The pay gap was worst in the U.S., where women earned only 75.9 cents per dollar earned by men, on average. The U.K. was a close second, with women earning 77.1 pence ($1.1) per £1 ($1.4) earned by men, on average.
Even when comparing men and women with the same job title at the same company, with similar education and experience, a pay gap remained. Men still earned 6.3 percent more than women on average in France, 5.4 percent more in the U.S. and 5.5 percent more in the U.K.
'Adjusted' gender pay gap (%): France: 6.3 per cent, UK: 5.5 per cent, Germany: 5.5 per cent, US: 5.4 per cent and Australia: 3.9 per cent.
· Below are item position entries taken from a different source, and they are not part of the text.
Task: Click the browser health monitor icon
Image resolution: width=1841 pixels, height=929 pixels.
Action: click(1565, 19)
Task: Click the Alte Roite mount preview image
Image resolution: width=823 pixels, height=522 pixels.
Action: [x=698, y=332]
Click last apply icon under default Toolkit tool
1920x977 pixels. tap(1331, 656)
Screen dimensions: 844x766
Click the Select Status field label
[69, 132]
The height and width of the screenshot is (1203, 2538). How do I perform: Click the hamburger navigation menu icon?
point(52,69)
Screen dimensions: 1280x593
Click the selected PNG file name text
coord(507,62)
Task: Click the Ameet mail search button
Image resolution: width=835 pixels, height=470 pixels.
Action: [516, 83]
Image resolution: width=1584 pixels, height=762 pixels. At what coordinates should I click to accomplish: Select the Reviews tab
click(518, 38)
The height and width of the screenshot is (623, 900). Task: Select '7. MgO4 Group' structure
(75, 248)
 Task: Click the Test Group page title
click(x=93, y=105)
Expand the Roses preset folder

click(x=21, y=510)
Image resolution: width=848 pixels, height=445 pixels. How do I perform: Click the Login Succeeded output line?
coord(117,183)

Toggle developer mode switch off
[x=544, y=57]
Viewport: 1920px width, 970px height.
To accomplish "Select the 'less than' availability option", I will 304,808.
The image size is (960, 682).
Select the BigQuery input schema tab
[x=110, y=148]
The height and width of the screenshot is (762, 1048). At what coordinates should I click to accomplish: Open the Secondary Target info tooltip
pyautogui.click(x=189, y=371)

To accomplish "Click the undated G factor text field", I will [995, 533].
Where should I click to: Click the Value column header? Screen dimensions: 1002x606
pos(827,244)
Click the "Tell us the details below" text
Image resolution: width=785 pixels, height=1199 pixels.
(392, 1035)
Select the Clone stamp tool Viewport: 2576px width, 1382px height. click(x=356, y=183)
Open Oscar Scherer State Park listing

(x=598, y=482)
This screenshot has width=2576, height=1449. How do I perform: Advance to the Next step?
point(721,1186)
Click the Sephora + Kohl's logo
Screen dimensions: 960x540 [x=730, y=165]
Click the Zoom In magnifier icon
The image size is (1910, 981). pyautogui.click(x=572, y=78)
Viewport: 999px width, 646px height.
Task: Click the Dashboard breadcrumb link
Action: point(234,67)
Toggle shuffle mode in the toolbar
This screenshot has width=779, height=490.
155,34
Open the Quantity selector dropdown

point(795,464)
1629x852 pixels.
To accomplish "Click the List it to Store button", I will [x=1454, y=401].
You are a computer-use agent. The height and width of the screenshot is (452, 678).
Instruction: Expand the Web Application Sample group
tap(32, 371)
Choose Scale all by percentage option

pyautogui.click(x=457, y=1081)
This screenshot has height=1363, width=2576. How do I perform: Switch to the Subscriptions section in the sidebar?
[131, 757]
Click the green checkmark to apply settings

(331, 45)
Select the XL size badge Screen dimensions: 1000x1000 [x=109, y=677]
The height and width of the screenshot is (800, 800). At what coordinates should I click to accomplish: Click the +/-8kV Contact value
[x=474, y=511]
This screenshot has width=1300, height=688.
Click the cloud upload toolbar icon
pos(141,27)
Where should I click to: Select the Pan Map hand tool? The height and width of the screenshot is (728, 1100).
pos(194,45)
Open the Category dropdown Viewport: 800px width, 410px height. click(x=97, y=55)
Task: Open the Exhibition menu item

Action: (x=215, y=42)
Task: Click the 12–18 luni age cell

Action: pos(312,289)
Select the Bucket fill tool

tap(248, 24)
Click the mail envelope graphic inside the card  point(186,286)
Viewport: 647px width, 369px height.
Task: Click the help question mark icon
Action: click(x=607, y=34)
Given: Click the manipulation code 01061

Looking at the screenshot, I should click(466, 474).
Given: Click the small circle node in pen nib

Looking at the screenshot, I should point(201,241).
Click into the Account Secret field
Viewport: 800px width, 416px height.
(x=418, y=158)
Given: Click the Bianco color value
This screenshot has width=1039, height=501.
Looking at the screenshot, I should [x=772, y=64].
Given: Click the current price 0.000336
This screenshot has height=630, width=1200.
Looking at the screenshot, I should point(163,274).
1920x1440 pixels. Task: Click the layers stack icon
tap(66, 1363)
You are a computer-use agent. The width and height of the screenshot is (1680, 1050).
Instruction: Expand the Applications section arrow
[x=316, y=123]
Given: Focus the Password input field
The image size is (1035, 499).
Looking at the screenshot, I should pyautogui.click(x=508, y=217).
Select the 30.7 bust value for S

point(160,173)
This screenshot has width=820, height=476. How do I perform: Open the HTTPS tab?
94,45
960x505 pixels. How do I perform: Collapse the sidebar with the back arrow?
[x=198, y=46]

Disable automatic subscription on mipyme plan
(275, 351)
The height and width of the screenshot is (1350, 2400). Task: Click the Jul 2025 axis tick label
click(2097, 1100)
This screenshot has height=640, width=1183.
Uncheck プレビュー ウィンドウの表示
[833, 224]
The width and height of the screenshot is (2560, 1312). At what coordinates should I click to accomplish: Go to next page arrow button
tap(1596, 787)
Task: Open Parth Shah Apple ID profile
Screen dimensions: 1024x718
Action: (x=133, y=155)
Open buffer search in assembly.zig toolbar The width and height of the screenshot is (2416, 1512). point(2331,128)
The report's author, Andrew Chamberlain, chief economist at Glassdoor, said overt discrimination was not the primary reason for the pay gap.
"Women and men tend to pursue different career paths early in life and then sort into different industries and occupations, which, in large part, is due to a variety of societal expectations and traditional gender norms. This is the single largest factor we see contributing to today's gender pay gap," he said in a media release on Wednesday.
Chamberlain advocated salary transparency to help eliminate hard-to-justify pay gaps, as well as government policies to alleviate social pressures that push the sexes into different career paths and left women with a disproportionate share of child and elderly caregiving duties.
The U.K.'s Office for National Statistics reported last year that the gender pay based on median earnings had decreased to 9.4 percent from 9.6 percent in 2014. This was the lowest since surveying began in 1997, but the gap has changed relatively little in recent years.
Globally, women earn only 77 percent of what men do, according to estimates from the International Labour Organization. The gap has declined somewhat, but if current trends prevail, it will take more than 70 pears to close completely, the body said in a report this month.